Ähnlich ist es im Leben. Immer wieder werde ich gefragt, warum es denn im Leben nicht nur schön sein kann. Nun, wir lernen oft die schönen Momente erst dann kennen, wenn wir sie im Kontrast zu schwierigen oder weniger schönen Zeiten sehen können. Wenn immer alles nur gut und positiv ist, dann wird dies nicht nur langweilig, sondern wir haben irgendwann auch kein Gespür mehr dafür, wie gut es uns eigentlich geht. Stell dir einmal vor, es gibt keine Nacht. Woher würdest du dann wissen, wie schön es ist, wenn die Sonne aufgeht?


Wie unser Herzschlag durch ein auf und ab anzeigt, dass wir leben, wäre eine gleichmäßige Linie für uns der Tod.

Und noch ein Gedanke möchte ich dir mitgeben. Aus meiner Sicht sind Musikstücke, die in Moll geschrieben sind und eher melancholisch-getragen sind die Stücke, die mehr Tiefe haben. Ich liebe lustige und leichte Musik. Sie hebt die Stimmung, baut mich an schweren Tagen auf und macht einfach gute Laune. Aber um in die Tiefe zu kommen taugen sie nicht unbedingt. Auch wenn ich über etwas nachdenken möchte, brauche ich eher die tiefen, schweren Lieder. Diese sind dann wie ein Wegbegleiter zu mir und meinen Gedanken. Das heißt aber dann auch, wenn es diese Moll-Situationen und -Stücke nicht gäbe, dann würde unserem Leben vermutlich ein ganzes Stück an Tiefe fehlen. Wir entwickeln uns vor allem in schwierigen Situationen weiter und erkennen mit jedem Hindernis, das wir bewältigen, mit jedem Tal, das wir durchschreiten immer mehr, wer wir eigenlicht sind, zu was wir fähig sind und was wir der Welt bieten können.

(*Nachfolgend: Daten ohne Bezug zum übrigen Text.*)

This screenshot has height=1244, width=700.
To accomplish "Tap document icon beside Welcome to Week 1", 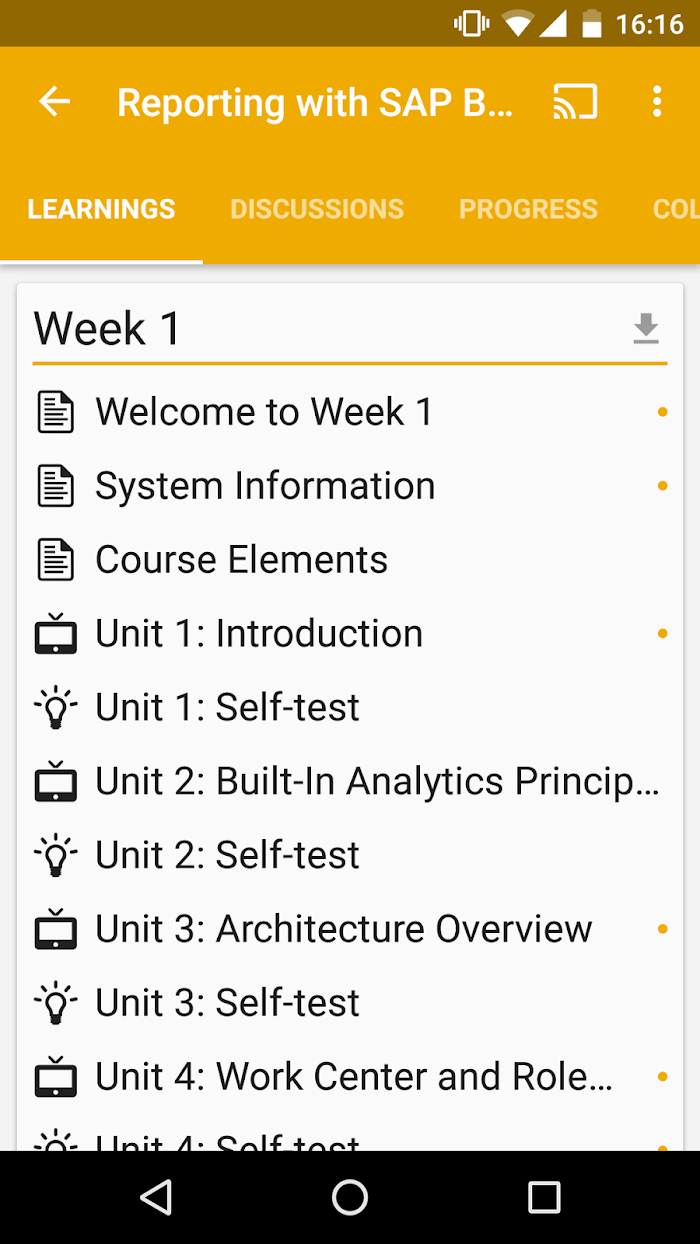I will (56, 412).
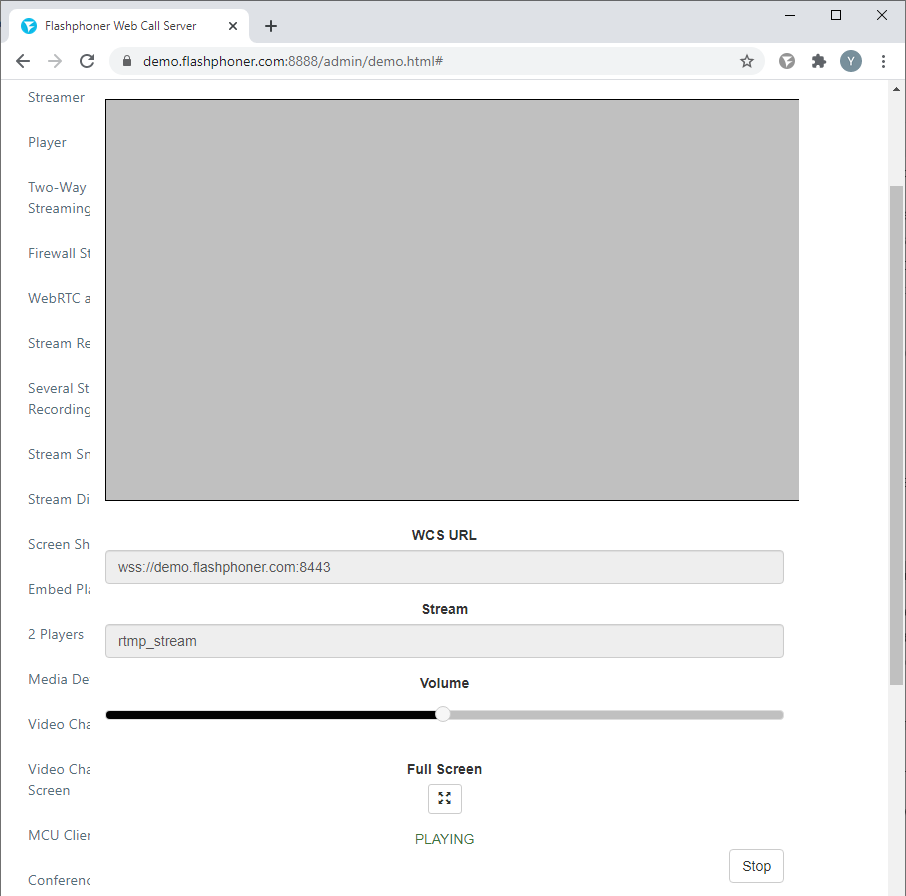Open the browser extensions puzzle icon
This screenshot has width=906, height=896.
pyautogui.click(x=819, y=61)
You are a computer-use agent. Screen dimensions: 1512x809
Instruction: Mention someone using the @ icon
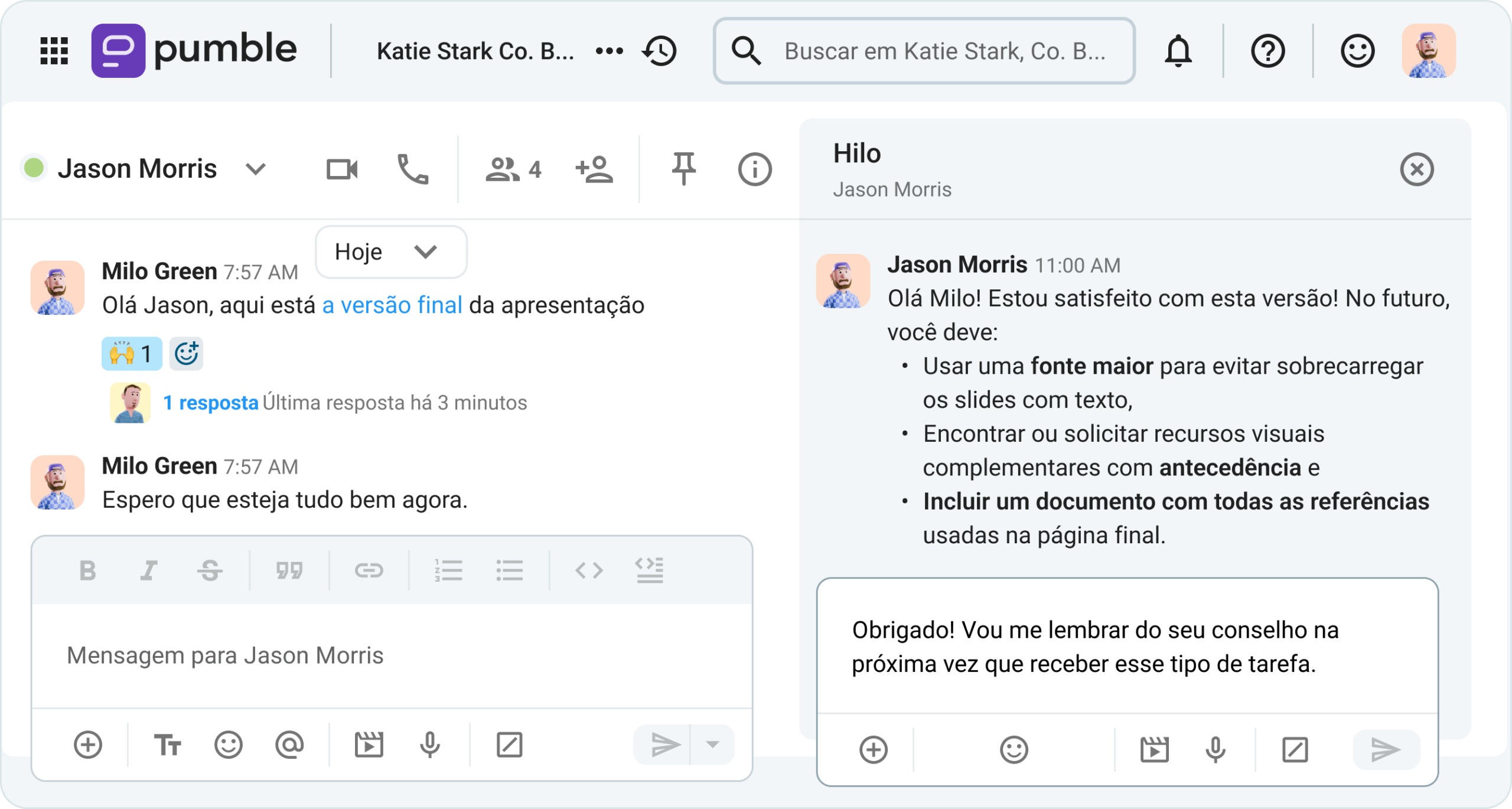tap(289, 744)
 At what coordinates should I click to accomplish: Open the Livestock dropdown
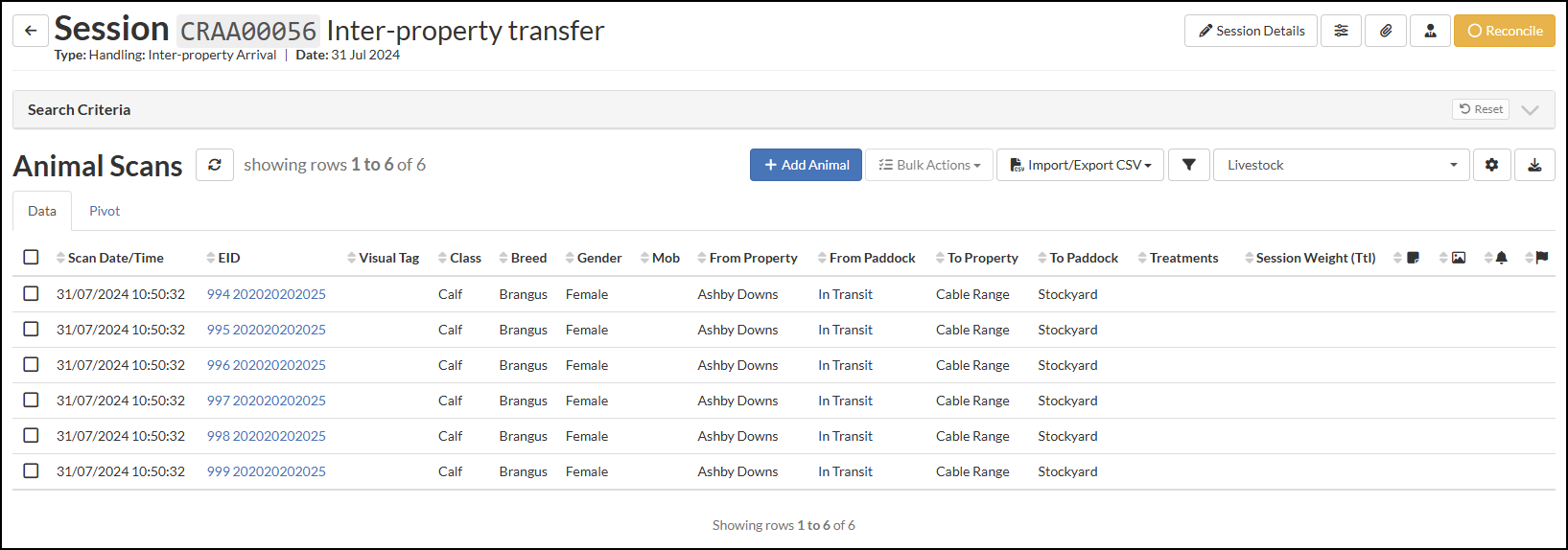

Wichtig ist, wie in der Musik auch, dass wir eine Abwechslung von weißen und schwarzen Tagen haben. Beim Klavier sind die Tasten fast gleich mäßig verteilt, mit einer höheren Anzahl an weißen Tasten. Zudem sind die weißen Tasten größer. Und hier liegt noch einer der Lerneffekte. Wir haben es in der Hand, wie „groß“ wir unsere schwarzen Tage bauen. Wenn wir sie als einen notwendigen Teil dieses ansehen und es schaffen, uns auf die weißen Tage zu fokussieren, so werden diese mehr Gewicht bekommen und wir werden, wie bei einem Klavier, die schwarzen Tage zwar als Kontrastmittel haben, jedoch sie nur als eben das sehen, was sie sind. Kleine Unterbrechungen der weißen Tasten, um die ganze Klaviatur spielen zu können und die weißen Tasten besser wahrzunehmen.


Und wenn du einen Moll-Tag hast, dann sieh diesen doch einfach mal als eine Einladung, sich wieder mehr mit dir selbst zu beschäftigen und deinem Leben eine neue Tiefe zu geben. Denn wie ein Baum, der sowohl die Wurzeln in die Tiefe braucht wie auch die Krone nach oben in den Himmel, brauchen auch wir sowohl den Kontakt zu uns und eine Tiefe, als auch das Streben nach oben, die Luft und die Leichtigkeit.
Und mit diesen Überlegungen werde ich nun schließen und die Musik genießen, während die Landschaft an mir vorbeifliegt, meine Gedanken schweifen lassen und schauen, wo diese mich hinführen.